### What you should do
Reproduce verbatim everything from the line containing "Given: Click the red video icon for Day 2.mp4" down to the end of the items.

### Provided information
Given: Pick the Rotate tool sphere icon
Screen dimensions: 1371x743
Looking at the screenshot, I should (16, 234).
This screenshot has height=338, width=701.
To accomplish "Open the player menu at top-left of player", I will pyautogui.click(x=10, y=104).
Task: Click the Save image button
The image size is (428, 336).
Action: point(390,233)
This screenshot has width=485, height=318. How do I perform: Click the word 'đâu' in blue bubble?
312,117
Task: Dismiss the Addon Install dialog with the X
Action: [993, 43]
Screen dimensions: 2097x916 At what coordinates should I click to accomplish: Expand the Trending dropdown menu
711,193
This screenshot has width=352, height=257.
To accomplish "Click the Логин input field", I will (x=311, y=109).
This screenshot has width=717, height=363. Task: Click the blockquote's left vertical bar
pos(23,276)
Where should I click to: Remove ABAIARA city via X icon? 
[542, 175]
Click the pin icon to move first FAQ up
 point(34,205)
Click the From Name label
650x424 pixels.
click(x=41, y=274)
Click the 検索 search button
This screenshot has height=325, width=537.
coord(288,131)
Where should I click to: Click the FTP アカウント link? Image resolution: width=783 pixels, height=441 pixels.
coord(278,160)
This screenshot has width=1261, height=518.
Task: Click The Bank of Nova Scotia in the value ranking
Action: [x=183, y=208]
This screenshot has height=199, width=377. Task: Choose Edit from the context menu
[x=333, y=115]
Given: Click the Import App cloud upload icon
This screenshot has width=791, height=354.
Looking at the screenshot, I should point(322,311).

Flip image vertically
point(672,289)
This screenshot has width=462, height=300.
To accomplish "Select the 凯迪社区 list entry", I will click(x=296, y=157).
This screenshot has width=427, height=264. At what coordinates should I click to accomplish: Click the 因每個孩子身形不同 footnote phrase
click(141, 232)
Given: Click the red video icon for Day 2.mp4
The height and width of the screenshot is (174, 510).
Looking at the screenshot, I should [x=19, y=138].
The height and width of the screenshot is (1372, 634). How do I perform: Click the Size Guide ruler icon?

### Written solution
Given: Click the red video icon for Day 2.mp4
The height and width of the screenshot is (174, 510).
Looking at the screenshot, I should [x=19, y=138].
The height and width of the screenshot is (1372, 634). How do I perform: Click the Size Guide ruler icon?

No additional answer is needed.